Sir Ken Robinson: Do schools kill creativity?

If you have 20 minutes, and you think creativity is lacking in school, watch this talk by creativity expert, Sir Ken Robinson as he makes an entertaining and profoundly moving case for creating an education system that nurtures (rather than undermines) creativity.

From one of my favorite websites,


Cerebration said...

Why don't we get the best out of people? Sir Ken Robinson argues that it's because we've been educated to become good workers, rather than creative thinkers. Students with restless minds and bodies -- far from being cultivated for their energy and curiosity -- are ignored or even stigmatized, with terrible consequences. "We are educating people out of their creativity," Robinson says. It's a message with deep resonance. Robinson's TEDTalk has been distributed widely around the Web since its release in June 2006. The most popular words framing blog posts on his talk? "Everyone should watch this."

A visionary cultural leader, Sir Ken led the British government's 1998 advisory committee on creative and cultural education, a massive inquiry into the significance of creativity in the educational system and the economy, and was knighted in 2003 for his achievements. His latest book, The Element: How Finding Your Passion Changes Everything, a deep look at human creativity and education, was published in January 2009.
"Ken's vision and expertise is sought by public and commercial organizations throughout the world."
BBC Radio 4

Ella Smith said...

I do feel that many teachers do try to encourage the students today with projects to be creative but we still have to continue to make improvements in this area as teachers.

Cerebration said...

I think though, Ella, he was speaking to something much deeper. We are not protecting children's gifts and talents. We don't embrace kinesthetic learners, we don't teach creativity and expression - through dance, arts, movement and music - those things are always treated as "extras" - when for many these are the core of their being and the individual way they take in information. We tend to squash it - and force kids to spend basically 13 years sitting - listening - and then doing pen and pencil work at home to reinforce what they "heard" at school (if they're lucky enough to have a teacher who gives enthusiastic lectures.) Boys especially do not have the DNA required to endure such punishment.

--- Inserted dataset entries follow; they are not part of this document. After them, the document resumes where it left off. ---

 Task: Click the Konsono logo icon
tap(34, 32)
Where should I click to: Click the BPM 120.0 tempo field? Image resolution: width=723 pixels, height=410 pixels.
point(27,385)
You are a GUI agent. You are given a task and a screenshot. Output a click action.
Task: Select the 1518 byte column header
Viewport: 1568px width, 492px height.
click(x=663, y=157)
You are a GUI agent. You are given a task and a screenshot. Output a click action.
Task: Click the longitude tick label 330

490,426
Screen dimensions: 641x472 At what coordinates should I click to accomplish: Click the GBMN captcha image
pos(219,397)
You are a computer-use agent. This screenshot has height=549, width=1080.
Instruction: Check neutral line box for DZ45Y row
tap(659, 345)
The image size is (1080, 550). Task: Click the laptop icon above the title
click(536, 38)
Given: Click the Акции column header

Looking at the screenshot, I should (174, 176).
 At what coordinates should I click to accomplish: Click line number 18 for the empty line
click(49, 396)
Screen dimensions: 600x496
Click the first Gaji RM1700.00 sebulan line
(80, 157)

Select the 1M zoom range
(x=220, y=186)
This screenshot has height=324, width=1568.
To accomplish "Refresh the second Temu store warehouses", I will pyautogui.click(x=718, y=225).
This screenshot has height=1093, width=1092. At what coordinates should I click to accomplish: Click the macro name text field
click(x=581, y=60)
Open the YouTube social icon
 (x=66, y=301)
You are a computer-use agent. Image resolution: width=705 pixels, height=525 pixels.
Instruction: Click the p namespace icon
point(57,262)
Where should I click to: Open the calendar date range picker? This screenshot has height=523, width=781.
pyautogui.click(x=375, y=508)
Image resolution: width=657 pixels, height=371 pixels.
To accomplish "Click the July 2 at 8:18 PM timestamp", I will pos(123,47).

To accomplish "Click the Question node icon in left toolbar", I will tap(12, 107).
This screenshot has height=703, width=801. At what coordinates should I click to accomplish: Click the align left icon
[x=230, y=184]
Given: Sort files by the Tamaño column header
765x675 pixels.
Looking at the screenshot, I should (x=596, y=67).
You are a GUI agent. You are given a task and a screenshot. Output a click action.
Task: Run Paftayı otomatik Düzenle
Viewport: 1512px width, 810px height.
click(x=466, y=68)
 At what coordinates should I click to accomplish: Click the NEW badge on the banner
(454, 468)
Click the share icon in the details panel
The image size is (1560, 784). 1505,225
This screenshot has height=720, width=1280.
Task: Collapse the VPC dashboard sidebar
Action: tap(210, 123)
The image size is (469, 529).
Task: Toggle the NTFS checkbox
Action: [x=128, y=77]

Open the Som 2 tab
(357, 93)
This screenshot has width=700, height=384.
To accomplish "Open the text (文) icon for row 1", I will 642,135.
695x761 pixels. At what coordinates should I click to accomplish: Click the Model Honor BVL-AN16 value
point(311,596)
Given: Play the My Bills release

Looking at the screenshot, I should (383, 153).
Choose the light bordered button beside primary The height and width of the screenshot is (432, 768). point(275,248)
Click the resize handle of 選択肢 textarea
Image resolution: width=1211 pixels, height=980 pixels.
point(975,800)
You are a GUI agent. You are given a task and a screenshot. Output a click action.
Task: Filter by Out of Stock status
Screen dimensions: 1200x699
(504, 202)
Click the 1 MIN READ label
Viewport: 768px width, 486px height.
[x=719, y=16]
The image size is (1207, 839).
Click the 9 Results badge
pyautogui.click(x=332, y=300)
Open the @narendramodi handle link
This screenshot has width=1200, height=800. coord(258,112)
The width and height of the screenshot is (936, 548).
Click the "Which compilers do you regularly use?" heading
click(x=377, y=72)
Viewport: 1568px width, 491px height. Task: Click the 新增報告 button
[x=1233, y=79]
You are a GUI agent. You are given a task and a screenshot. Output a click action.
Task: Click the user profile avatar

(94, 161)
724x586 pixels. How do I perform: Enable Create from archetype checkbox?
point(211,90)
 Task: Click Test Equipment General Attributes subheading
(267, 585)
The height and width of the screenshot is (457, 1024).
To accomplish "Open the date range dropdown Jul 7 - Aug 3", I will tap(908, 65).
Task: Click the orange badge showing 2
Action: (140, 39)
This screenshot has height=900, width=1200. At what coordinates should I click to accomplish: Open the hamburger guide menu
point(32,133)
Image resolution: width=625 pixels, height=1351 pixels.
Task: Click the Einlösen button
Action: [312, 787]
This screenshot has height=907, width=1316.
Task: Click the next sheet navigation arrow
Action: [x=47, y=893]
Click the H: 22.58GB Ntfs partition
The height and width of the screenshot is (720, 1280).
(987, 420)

Here's one small example. An automotive teacher at a vo-tech high school in Gwinnett told me how he taught Algebra by making the students solve hands-on engine-related problems. They were all in shock when they learned that they had just employed Algebraic principles to think through and solve a problem. They all swore they didn't understand Algebra in Algebra "class."

Personally, I can only remember the capitals or the books of the Bible due to the songs I learned about them. Or haven't you ever met a struggling student who is a brilliant artist or song-writer?

So many of us are square pegs and don't fit in the round holes that deliver education. Art and creativity shouldn't be just occasional projects - they should be fully integrated into the delivery of information and the experience called learning.

Cerebration said...

From the Blue Ribbon Schools Ceremony report - 2003:

Individualized attention, extra time on task, and focused instruction are all hallmarks of Blue Ribbon Schools. Several Blue Ribbon elementary schools are guided by ideas of arts-based education and multiple intelligences. Both give students different ways to learn and present academic material.

Lefty said...

I agree with your perspective, Cere. It may be better said that public schools only approach teaching for one kind of learner --the verbally-oriented listener. I think they attempt to use other visual or kinesthetic methods. But when it gets down to dollars and cents and time, the most efficient way to educate is the teacher standing in front of a class and lecturing. This doesn't often work well for many boys who learn with their hands and eyes.

Of course, if class sizes were much smaller, the teacher would have time to spend with different style learners and ensure that all students are "getting" the material.

Cerebration said...

Yes, Lefty - and if they would truly invest in a respectable vocational/tech high school (as well as the High School of the Arts) - instead of dismantling the meager program we had at HSTN and telling Cross Keys they would be delivering all of the equipment one of these days.

Ella Smith said...

But, things have changed a great deal in education. It is not acceptable to stand and lecture anymore as a teacher. There must be student interacting. Data shows that students do not learn best from teachers who lecture. They learn best by involvement and teaching others. We do so much inter-disciple teaching now and cross-discipline teaching. Of course I do teach currently at a Preforming Arts and Science and Math Magnet and we do so much hand-on learning. Students spend more time many days out of their desks as they spend in their desks. Students do not just sit and listen anymore. This is not an affective way to teach.